Data to use>
━━━━━━━━━━━━━━━━━━━━

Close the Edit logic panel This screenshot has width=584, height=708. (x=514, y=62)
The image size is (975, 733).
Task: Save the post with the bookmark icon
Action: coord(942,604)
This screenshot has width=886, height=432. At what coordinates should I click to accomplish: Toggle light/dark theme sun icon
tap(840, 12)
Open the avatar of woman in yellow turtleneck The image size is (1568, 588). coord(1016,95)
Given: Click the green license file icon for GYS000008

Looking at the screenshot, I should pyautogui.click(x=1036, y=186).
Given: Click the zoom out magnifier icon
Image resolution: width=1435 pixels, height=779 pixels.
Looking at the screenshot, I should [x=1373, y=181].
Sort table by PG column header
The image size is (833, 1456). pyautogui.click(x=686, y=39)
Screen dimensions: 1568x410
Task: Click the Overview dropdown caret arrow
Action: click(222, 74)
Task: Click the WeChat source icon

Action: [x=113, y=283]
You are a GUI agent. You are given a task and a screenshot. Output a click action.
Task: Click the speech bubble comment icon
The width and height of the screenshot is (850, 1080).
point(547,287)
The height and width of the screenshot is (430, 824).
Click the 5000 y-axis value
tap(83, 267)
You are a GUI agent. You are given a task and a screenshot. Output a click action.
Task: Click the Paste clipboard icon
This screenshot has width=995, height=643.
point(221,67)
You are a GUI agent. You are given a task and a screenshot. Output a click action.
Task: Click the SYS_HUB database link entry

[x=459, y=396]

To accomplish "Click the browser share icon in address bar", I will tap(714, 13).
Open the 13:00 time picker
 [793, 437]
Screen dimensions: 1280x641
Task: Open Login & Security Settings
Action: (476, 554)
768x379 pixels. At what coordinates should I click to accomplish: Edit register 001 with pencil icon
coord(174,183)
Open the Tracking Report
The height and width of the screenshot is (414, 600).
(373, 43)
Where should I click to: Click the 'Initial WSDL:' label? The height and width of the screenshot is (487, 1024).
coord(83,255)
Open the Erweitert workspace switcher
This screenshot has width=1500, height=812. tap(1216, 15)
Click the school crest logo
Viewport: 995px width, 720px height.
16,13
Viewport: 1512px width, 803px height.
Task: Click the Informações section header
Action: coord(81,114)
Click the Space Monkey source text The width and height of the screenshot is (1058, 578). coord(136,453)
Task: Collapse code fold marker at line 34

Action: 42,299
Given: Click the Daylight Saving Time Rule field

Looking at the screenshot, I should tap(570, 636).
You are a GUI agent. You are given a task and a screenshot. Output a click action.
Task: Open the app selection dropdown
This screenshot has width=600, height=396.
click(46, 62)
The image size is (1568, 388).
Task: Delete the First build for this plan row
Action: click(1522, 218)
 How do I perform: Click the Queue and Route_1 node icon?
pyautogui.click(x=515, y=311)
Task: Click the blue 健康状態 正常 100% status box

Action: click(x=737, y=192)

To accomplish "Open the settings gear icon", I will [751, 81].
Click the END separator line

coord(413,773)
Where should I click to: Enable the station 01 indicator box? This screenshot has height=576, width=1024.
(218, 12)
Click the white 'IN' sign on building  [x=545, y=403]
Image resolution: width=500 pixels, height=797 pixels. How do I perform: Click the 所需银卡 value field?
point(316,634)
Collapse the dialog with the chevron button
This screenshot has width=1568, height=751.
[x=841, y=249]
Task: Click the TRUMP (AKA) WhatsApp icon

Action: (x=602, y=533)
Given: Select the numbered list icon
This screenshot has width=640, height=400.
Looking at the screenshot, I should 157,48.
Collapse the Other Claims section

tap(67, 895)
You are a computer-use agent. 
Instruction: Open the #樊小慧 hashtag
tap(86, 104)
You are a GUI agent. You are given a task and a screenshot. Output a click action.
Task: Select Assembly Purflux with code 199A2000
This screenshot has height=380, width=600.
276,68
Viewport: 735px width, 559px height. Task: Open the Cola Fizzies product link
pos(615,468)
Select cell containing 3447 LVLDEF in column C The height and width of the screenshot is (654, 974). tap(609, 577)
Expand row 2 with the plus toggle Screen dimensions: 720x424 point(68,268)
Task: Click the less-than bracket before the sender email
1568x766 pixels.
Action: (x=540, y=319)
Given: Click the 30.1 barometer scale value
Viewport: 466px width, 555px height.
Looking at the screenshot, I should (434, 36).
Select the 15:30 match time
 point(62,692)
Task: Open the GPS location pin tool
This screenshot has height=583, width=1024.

━━━━━━━━━━━━━━━━━━━━

Aim of the task>
From the records above, reproduce exactly the lines from the one with "Task: Click the WeChat source icon" to the one with "The height and width of the screenshot is (430, 824).", both included, and no others.

Exercise response>
Task: Click the WeChat source icon

Action: [x=113, y=283]
You are a GUI agent. You are given a task and a screenshot. Output a click action.
Task: Click the speech bubble comment icon
The width and height of the screenshot is (850, 1080).
point(547,287)
The height and width of the screenshot is (430, 824).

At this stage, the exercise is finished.